Write the next part of the article below on how small volcanic eruptions cool the earth, starting right after its final sentence.
[Begin Document excerpt]
Published in the December 11, 2014 edition of NOVA, Photo credit: U.S. Geological Survey 

Global warming continues to heat up the earth, but volcanoes are keeping us just a little cooler.

A new paper published in Geophysical Research Letters shows that volcanic eruptions may be part of the reason why the earth isn’t heating up quite as fast as climate models predict. Sneaky sulfur dioxide emissions coming from smaller volcanoes that weren’t previously factored into climate models are temporarily cooling surface temperatures, said research from MIT atmospheric scientist David Ridley.

“If an eruption is powerful enough, the sulfur dioxide can reach the upper atmosphere, the stratosphere, where it forms literally liquid sulfuric acid droplets,” said Benjamin Santer, a research scientist at Lawrence Livermore National Laboratory and co-author on the study. “Those droplets reflect some fraction of incoming sunlight back to space, preventing that sunlight from penetrating deeper into the atmosphere. That’s the primary cooling mechanism.”

According to Santer and Ridley’s research, that light-refracting cooling effect is strong enough to bring global temperatures down anywhere from 0.09˚ to 0.22˚ F since 2000. Unfortunately the cooling won’t do much to counteract global warming in the long term—Ridley said that the amount of sulfur dioxide released in a small eruption generally dissipates after about one year. But these emissions may be part of the reason why over the last ten to 15 years, average global temperatures haven’t increased as rapidly as they have in decades past. The Intergovernmental Panel on Climate Change estimates that average worldwide temperatures are currently increasing at about one-third the rate that they were between 1951 and 2012.

“I think there’s quite a good case now that volcanoes are at least able to explain about a third of that,” Ridley said.

On top of providing volcano emissions data, Ridley’s study also offers scientists a new way to explore the lower stratosphere. Both current research and climate models rely on data derived from satellite observations to measure what’s happening in the stratosphere. That works well until around nine to ten miles above the earth’s surface, where clouds contaminate the data and make it difficult to discern exactly what’s happening. The problem becomes even more complex around the poles where the stratosphere dips lower than it does in the tropics and creates “this kind of wedge of stratosphere that we’re missing when just using the satellites” Ridley said.
[End Document excerpt]
[Begin Data]
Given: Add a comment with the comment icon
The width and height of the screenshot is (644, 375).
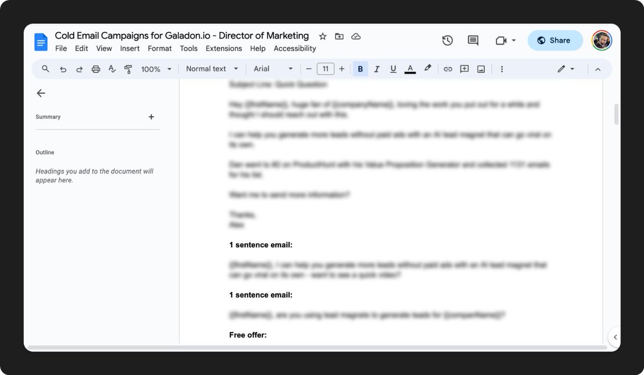Looking at the screenshot, I should point(464,69).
[End Data]
• Result of the task
Instead of making estimates based on satellite observations alone, Ridley’s team also used data from a balloon-borne particle counter and from measurement devices on the ground. These included four lidar systems, which measure atmospheric particles using laser light pulses, and data from a series of robotic solar photometers called AERONET that use sunlight to measure how effective aerosol particles are at blocking light. The ground and air-based measurements gave researchers a clearer picture of the chemical makeup of the lower stratosphere.

“Even though it’s a small part of the atmosphere that we were able to include that hadn’t been included before, it probably has a majority of the aerosols that are important” in the short term, said Ryan R. Neely III, a co-author on the study and lecturer of observational atmospheric science at the University of Leeds.

Alan Robock, a climate scientist who was not involved in the study but was quoted in the journal’s press release, commended Ridley’s team for using ground and air-based instruments to examine the lower stratosphere in a way that satellite data simply can’t. He said that the new observational methods can potentially help scientists make better climate predictions and create more accurate models in the future.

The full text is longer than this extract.